Unfortunately, the closure of Ulster Bank could quicken the arrival of negative interest rates on customer deposits.
This may be an opportune time for savers to look at investment options instead, depending on one’s risk appetite. Paying down debt and topping up your pension are other good alternatives for people’s savings.
If you're a mortgage or personal loan customer it's likely your loan will be sold on to a rival lender already operating in Ireland or perhaps a new brand lender. However, for competition reasons, it’s unlikely that any of the larger players in the market like AIB and BOI will be able to compete for the business.
Your repayment terms and interest rate will all remain the same and there is little for customers to do or worry about. Although this might be an opportune time for mortgage holders to see whether there is better value to be had by switching to a new lender of their own choosing.
Those with a tracker mortgage will still be able to keep it and if you're lucky enough to have one, you won't find any better value elsewhere.
This is also the possibility that Ulster Bank might continue to own your mortgage and personal loan after it has closed up shop in Ireland but contract out the day-to-day servicing of your loan (statements, customer service, payment services, balance queries etc) to a specialist provider. This is what happened when the old Irish Nationwide (then Danske Bank) closed its retail operations in Ireland in 2013 and chose Pepper to manage the bulk of its loans though it also outright sold some of its loans to Pepper too.

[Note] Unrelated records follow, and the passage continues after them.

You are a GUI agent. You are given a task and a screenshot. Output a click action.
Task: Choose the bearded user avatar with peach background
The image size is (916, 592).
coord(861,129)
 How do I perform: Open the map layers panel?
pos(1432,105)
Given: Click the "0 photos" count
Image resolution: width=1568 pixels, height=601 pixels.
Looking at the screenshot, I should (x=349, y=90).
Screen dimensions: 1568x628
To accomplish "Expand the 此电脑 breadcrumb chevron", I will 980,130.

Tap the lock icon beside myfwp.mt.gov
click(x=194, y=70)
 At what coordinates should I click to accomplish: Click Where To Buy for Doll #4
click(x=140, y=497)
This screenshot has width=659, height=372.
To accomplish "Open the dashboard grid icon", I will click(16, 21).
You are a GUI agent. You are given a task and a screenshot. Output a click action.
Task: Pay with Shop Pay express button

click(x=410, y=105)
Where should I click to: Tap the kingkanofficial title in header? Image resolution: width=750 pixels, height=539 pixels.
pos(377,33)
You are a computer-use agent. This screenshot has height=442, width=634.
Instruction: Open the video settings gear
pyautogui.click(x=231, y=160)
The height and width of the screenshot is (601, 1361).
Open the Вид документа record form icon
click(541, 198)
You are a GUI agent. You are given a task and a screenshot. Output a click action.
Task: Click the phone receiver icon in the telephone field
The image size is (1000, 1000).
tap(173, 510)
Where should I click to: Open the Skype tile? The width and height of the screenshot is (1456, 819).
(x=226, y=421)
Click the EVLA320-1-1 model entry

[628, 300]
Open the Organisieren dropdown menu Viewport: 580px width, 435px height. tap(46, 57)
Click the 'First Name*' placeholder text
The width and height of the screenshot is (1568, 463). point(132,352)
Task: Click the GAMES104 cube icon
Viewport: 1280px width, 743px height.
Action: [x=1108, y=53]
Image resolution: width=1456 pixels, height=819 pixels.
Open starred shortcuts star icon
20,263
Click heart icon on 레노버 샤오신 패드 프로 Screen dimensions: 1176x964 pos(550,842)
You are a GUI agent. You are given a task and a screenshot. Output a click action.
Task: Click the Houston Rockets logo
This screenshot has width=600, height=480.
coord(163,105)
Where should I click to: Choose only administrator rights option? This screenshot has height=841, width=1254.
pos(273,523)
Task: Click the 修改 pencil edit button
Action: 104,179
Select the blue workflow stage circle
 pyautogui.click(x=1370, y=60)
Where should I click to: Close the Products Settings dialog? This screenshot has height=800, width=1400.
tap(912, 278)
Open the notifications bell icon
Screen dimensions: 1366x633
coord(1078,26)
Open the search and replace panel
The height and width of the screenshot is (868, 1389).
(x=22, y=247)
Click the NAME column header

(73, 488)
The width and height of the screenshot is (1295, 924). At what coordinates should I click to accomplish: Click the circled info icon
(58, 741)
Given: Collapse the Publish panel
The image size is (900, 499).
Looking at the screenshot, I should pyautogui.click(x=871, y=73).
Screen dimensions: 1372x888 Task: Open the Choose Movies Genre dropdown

No. These funds have a bad reputation in Ireland partly due to the tabloid media and politicians hyping things up and not understanding what they actually do.
A vulture fund is simply a company that primarily invests in debt considered to be very weak or in default. Your rights and obligations as a mortgage holder with a vulture fund are no different than they are with any other Irish bank or lender and you will have the same protections as everyone else under the Central Bank's Consumer Protection Code.
If Ulster Bank were to take the nuclear option of leaving Ireland it would be a body blow for consumers and competition in the banking sector and lead to huge upward pressure on interest rates and banking fees in the short to medium term at least.
Ireland is already under banked compared to other countries of our size so the last thing we need is for the third biggest player to exit the market and reduce competition even further.
Ulster Bank’s exit would be most keenly felt in the SME loans sector where it provides the only real competition to BOI and AIB. Mortgage holders and personal current account and loan customers will also be impacted.